The problem: Pictures excluded, copy every record that follows exactly as it appears.
*** Opening Dataset ***
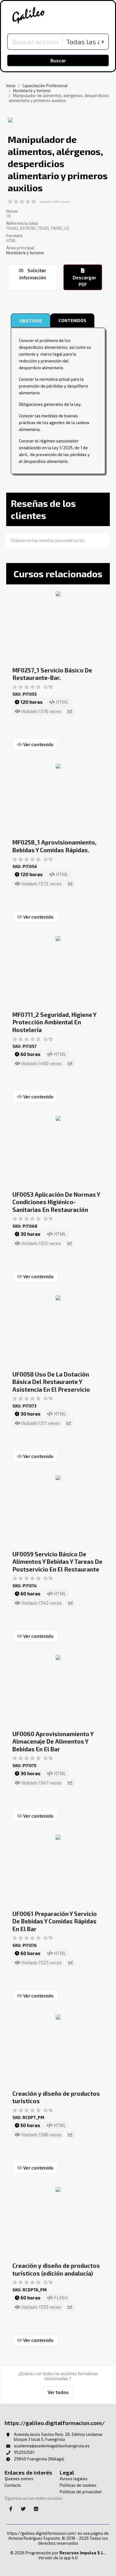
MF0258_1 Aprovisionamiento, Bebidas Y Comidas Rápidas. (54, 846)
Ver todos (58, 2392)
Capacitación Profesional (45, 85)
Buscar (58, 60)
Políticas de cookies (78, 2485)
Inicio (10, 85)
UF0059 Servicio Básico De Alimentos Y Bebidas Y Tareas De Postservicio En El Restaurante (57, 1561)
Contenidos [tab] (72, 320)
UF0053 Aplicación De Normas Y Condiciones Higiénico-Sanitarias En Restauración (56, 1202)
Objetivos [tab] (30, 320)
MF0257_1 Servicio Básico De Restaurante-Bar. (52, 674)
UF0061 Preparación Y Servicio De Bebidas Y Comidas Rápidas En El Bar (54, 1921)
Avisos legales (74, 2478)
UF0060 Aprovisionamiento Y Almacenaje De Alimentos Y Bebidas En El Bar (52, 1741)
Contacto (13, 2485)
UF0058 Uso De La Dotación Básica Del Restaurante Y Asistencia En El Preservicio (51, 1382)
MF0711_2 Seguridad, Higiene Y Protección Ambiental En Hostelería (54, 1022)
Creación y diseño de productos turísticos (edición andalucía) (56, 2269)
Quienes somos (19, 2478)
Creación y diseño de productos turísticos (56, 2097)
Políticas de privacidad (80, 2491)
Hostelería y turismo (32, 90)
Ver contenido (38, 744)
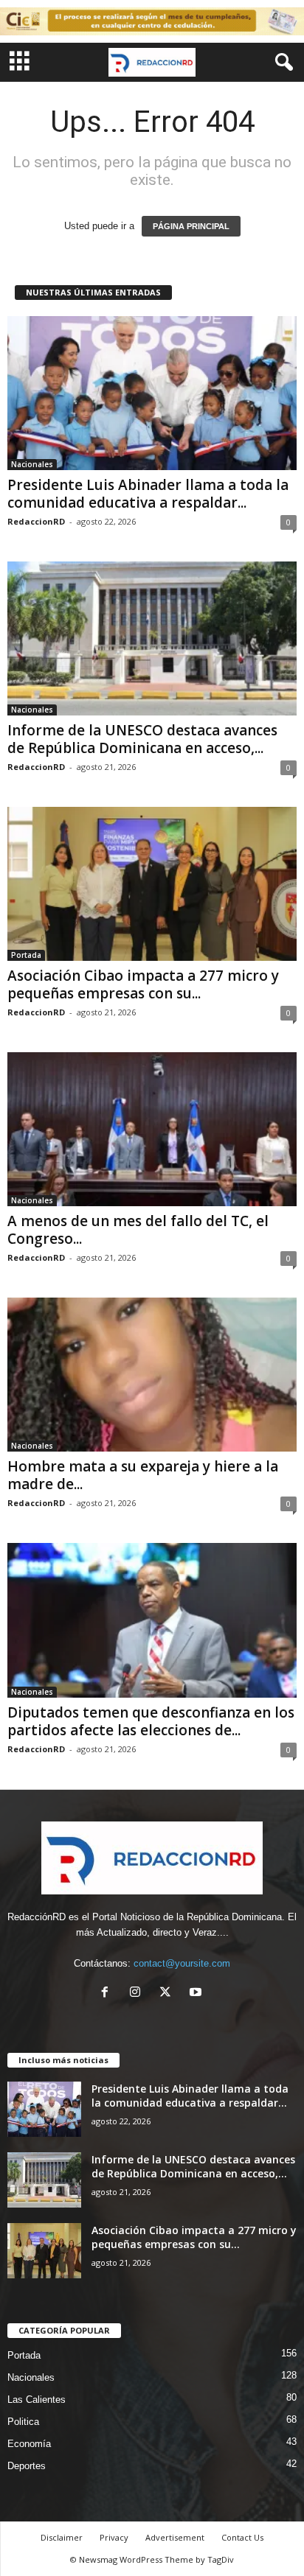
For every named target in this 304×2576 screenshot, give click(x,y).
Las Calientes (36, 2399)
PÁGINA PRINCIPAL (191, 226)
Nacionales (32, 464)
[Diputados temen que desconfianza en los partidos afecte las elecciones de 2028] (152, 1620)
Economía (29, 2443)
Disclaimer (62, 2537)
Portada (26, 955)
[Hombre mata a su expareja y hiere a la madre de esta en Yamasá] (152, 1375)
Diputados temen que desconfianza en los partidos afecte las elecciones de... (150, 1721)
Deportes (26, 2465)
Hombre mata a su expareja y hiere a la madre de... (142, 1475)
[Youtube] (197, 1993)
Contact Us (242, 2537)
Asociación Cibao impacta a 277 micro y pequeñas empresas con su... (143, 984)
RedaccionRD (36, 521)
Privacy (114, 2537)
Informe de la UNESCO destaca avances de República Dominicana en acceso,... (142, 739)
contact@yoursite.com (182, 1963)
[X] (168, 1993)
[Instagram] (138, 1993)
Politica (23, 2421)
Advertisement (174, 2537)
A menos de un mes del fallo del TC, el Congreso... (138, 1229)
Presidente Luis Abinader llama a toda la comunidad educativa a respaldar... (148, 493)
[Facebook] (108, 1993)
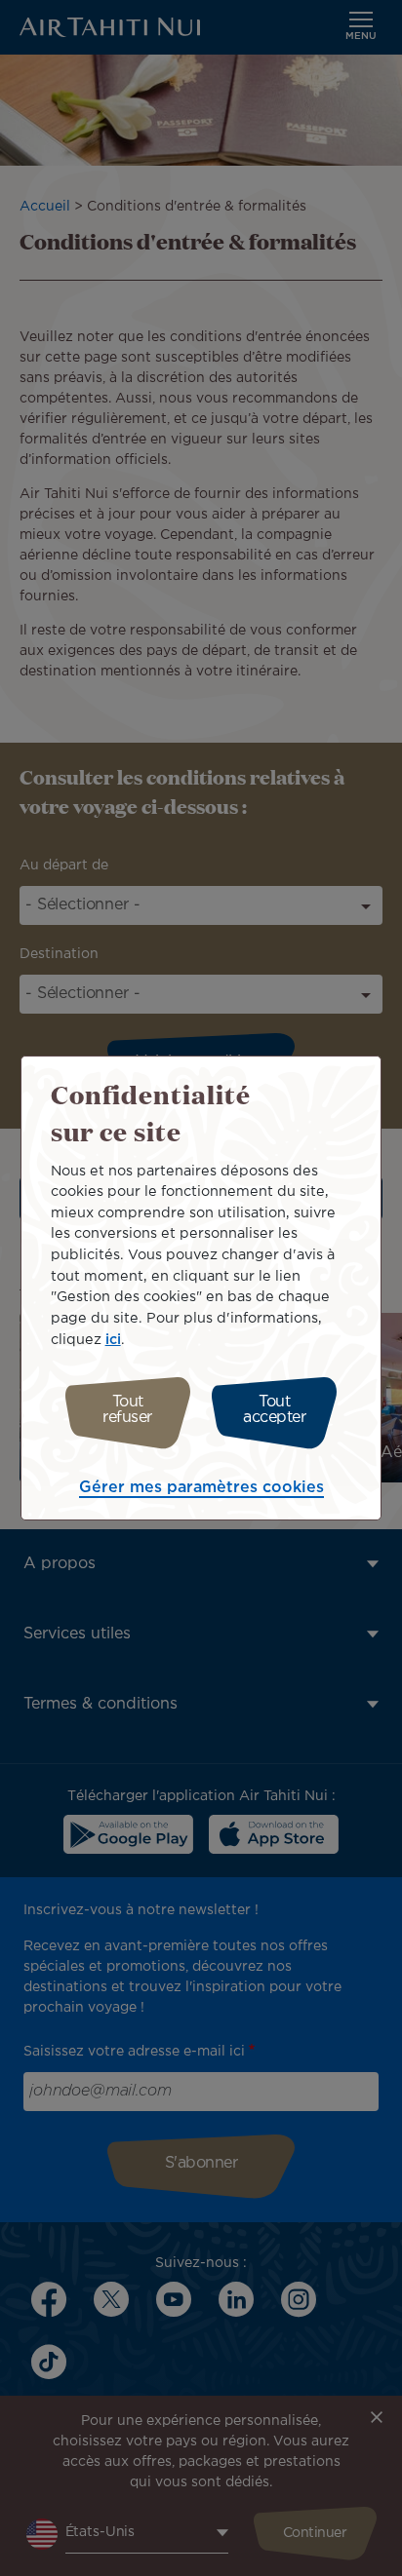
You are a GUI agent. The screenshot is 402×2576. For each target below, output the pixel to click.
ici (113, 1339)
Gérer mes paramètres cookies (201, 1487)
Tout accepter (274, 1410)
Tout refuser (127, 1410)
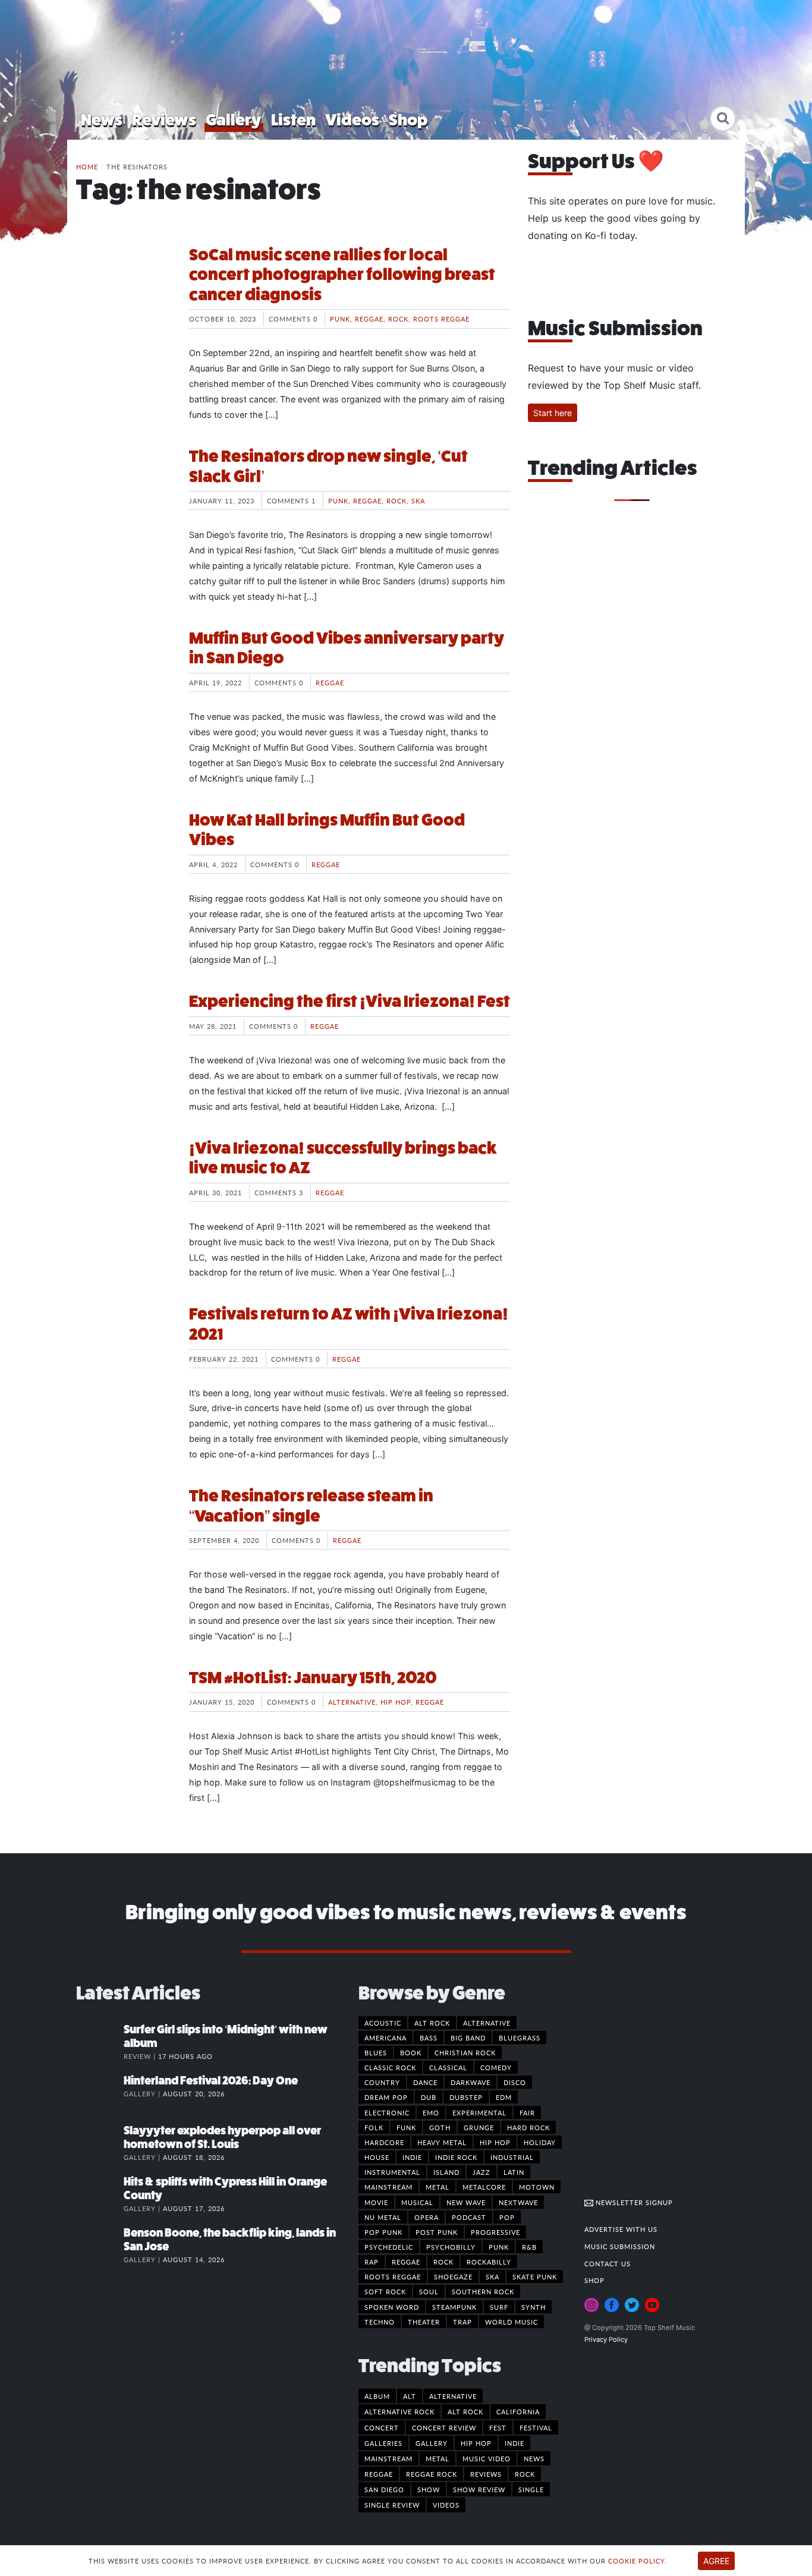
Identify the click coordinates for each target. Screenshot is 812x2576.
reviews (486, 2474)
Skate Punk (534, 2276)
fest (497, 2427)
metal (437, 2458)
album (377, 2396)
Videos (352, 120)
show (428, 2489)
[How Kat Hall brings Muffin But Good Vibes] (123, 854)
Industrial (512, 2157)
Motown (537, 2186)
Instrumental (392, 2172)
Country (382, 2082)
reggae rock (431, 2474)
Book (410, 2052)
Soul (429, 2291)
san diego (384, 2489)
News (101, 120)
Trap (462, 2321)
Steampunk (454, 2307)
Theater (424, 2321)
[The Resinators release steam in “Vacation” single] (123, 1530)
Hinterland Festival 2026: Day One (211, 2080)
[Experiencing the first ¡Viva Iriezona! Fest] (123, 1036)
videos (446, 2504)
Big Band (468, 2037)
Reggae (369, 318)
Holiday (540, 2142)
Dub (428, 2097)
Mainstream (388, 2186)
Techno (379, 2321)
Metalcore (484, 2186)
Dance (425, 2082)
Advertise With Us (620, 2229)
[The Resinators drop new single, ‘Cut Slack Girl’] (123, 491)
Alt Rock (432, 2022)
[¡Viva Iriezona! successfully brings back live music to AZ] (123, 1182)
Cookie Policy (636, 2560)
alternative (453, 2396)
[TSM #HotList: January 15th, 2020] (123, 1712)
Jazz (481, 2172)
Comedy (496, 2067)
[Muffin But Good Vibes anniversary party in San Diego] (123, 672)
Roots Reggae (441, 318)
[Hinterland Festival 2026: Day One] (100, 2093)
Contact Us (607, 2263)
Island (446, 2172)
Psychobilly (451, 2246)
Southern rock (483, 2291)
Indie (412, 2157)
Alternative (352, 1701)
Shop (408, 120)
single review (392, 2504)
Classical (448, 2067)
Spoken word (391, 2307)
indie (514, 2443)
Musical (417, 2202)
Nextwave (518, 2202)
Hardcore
*** Closing Dataset ***
Result for this exercise:
MF0258_1 Aprovisionamiento, Bebidas Y Comidas Rápidas. (54, 846)
Ver todos (58, 2392)
Capacitación Profesional (45, 85)
Buscar (58, 60)
Políticas de cookies (78, 2485)
Inicio (10, 85)
UF0059 Servicio Básico De Alimentos Y Bebidas Y Tareas De Postservicio En El Restaurante (57, 1561)
Contenidos [tab] (72, 320)
UF0053 Aplicación De Normas Y Condiciones Higiénico-Sanitarias En Restauración (56, 1202)
Objetivos [tab] (30, 320)
MF0257_1 Servicio Básico De Restaurante-Bar. (52, 674)
UF0061 Preparación Y Servicio De Bebidas Y Comidas Rápidas En El Bar (54, 1921)
Avisos legales (74, 2478)
UF0060 Aprovisionamiento Y Almacenaje De Alimentos Y Bebidas En El Bar (52, 1741)
Contacto (13, 2485)
UF0058 Uso De La Dotación Básica Del Restaurante Y Asistencia En El Preservicio (51, 1382)
MF0711_2 Seguridad, Higiene Y Protección Ambiental En Hostelería (54, 1022)
Creación y diseño de productos turísticos (edición andalucía) (56, 2269)
Quienes somos (19, 2478)
Creación y diseño de productos turísticos (56, 2097)
Políticas de privacidad (80, 2491)
Hostelería y turismo (32, 90)
Ver contenido (38, 744)
For every named target in this 304×2576 screenshot, give click(x,y).
Las Calientes (36, 2399)
PÁGINA PRINCIPAL (191, 226)
Nacionales (32, 464)
[Diputados temen que desconfianza en los partidos afecte las elecciones de 2028] (152, 1620)
Economía (29, 2443)
Disclaimer (62, 2537)
Portada (26, 955)
[Hombre mata a su expareja y hiere a la madre de esta en Yamasá] (152, 1375)
Diputados temen que desconfianza en los partidos afecte las elecciones de... (150, 1721)
Deportes (26, 2465)
Hombre mata a su expareja y hiere a la madre de... (142, 1475)
[Youtube] (197, 1993)
Contact Us (242, 2537)
Asociación Cibao impacta a 277 micro y pequeñas empresas con su... (143, 984)
RedaccionRD (36, 521)
Privacy (114, 2537)
Informe de la UNESCO destaca avances de República Dominicana en acceso,... (142, 739)
contact@yoursite.com (182, 1963)
[X] (168, 1993)
[Instagram] (138, 1993)
Politica (23, 2421)
Advertisement (174, 2537)
A menos de un mes del fallo del TC, el Congreso... (138, 1229)
Presidente Luis Abinader llama a toda la comunidad educativa a respaldar... (148, 493)
[Facebook] (108, 1993)
You are a GUI agent. The screenshot is 402×2576. For each target below, output the pixel to click.
ici (113, 1339)
Gérer mes paramètres cookies (201, 1487)
Tout accepter (274, 1410)
Tout refuser (127, 1410)
Identify the click coordinates for each target. Screenshot is 812x2576.
reviews (486, 2474)
Skate Punk (534, 2276)
fest (497, 2427)
metal (437, 2458)
album (377, 2396)
Videos (352, 120)
show (428, 2489)
[How Kat Hall brings Muffin But Good Vibes] (123, 854)
Industrial (512, 2157)
Motown (537, 2186)
Instrumental (392, 2172)
Country (382, 2082)
reggae rock (431, 2474)
Book (410, 2052)
Soul (429, 2291)
san diego (384, 2489)
News (101, 120)
Trap (462, 2321)
Steampunk (454, 2307)
Theater (424, 2321)
[The Resinators release steam in “Vacation” single] (123, 1530)
Hinterland Festival 2026: Day One (211, 2080)
[Experiencing the first ¡Viva Iriezona! Fest] (123, 1036)
videos (446, 2504)
Big Band (468, 2037)
Reggae (369, 318)
Holiday (540, 2142)
Dub (428, 2097)
Mainstream (388, 2186)
Techno (379, 2321)
Metalcore (484, 2186)
Dance (425, 2082)
Advertise With Us (620, 2229)
[The Resinators drop new single, ‘Cut Slack Girl’] (123, 491)
Alt Rock (432, 2022)
[¡Viva Iriezona! successfully brings back live music to AZ] (123, 1182)
Cookie Policy (636, 2560)
alternative (453, 2396)
[TSM #HotList: January 15th, 2020] (123, 1712)
Jazz (481, 2172)
Comedy (496, 2067)
[Muffin But Good Vibes anniversary party in San Diego] (123, 672)
Roots Reggae (441, 318)
[Hinterland Festival 2026: Day One] (100, 2093)
Contact Us (607, 2263)
Island (446, 2172)
Psychobilly (451, 2246)
Southern rock (483, 2291)
Indie (412, 2157)
Alternative (352, 1701)
Shop (408, 120)
single review (392, 2504)
Classical (448, 2067)
Spoken word (391, 2307)
indie (514, 2443)
Musical (417, 2202)
Nextwave (518, 2202)
Hardcore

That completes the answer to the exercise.